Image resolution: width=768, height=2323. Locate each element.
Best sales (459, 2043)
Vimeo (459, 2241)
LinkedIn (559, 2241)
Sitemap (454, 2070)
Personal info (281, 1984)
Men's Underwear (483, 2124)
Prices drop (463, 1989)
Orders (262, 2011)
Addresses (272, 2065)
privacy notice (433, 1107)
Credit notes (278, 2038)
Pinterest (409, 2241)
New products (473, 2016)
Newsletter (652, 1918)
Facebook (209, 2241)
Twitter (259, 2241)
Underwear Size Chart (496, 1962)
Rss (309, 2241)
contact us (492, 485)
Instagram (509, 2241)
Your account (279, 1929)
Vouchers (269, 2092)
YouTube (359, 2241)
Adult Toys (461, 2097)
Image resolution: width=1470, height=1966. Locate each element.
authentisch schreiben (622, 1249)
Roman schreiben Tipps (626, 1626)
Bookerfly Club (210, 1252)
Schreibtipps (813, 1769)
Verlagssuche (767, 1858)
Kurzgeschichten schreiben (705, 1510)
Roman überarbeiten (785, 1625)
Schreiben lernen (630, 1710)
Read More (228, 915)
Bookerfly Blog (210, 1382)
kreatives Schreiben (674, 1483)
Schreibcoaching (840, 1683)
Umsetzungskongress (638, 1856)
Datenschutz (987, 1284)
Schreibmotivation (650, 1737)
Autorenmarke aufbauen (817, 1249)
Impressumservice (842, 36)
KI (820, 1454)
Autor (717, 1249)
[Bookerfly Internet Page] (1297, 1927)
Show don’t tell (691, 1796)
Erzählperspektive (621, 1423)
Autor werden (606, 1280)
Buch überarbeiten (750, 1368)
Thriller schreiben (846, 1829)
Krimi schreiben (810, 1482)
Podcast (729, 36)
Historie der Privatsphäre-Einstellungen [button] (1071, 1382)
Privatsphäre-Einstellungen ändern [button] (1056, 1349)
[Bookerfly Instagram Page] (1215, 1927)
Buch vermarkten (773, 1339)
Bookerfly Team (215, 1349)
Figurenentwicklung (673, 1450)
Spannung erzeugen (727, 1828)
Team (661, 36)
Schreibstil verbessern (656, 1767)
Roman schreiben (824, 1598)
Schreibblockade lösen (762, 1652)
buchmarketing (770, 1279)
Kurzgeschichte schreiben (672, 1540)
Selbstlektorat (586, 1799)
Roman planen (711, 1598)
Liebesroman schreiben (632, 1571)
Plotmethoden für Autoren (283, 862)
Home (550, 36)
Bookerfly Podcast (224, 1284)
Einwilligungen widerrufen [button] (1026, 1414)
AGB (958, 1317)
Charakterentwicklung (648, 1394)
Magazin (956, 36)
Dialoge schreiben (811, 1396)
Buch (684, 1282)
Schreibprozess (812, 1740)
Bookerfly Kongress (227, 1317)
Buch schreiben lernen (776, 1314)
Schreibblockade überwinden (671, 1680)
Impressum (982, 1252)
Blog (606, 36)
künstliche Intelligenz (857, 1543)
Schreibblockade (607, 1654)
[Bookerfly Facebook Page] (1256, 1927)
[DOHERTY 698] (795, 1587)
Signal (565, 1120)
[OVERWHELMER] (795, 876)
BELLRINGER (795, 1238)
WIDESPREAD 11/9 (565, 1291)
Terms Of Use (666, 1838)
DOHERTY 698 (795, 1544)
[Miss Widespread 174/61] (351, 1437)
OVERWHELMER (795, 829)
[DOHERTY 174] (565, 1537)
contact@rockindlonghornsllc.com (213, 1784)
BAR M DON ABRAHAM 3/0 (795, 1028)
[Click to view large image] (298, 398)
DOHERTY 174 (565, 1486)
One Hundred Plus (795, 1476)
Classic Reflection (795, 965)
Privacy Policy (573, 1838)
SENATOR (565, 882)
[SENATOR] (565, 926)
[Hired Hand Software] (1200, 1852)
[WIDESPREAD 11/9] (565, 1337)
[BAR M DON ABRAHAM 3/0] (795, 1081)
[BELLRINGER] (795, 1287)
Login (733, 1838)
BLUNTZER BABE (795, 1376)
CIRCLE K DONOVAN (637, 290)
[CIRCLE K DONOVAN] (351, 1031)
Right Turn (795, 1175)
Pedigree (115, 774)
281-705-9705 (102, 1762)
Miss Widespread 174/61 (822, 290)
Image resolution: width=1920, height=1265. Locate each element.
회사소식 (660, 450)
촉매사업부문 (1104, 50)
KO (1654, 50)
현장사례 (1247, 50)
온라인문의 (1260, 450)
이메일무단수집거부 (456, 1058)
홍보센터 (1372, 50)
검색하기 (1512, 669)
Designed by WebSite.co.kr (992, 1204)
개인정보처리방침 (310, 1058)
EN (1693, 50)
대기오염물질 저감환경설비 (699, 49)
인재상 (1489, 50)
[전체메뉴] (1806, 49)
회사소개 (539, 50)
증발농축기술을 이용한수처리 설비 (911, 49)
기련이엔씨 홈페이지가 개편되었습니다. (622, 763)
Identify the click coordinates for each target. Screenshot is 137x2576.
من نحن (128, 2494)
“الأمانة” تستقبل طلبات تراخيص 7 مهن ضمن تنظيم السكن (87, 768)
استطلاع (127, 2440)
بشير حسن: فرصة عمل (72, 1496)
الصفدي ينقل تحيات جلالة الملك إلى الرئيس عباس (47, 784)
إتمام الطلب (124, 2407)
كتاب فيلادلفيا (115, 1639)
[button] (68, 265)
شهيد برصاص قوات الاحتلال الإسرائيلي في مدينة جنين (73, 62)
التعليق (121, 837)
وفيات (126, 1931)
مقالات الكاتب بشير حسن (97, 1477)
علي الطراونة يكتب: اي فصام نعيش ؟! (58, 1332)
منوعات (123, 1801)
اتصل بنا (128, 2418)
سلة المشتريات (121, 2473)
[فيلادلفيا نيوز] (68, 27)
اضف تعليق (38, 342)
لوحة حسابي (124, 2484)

----

## [Problem to solve]
Each line of the data that holds "element" should be copied.

## [Task response]
Image resolution: width=768, height=2323. Locate each element.
Image resolution: width=1470, height=1966. Locate each element.
Image resolution: width=1920, height=1265. Locate each element.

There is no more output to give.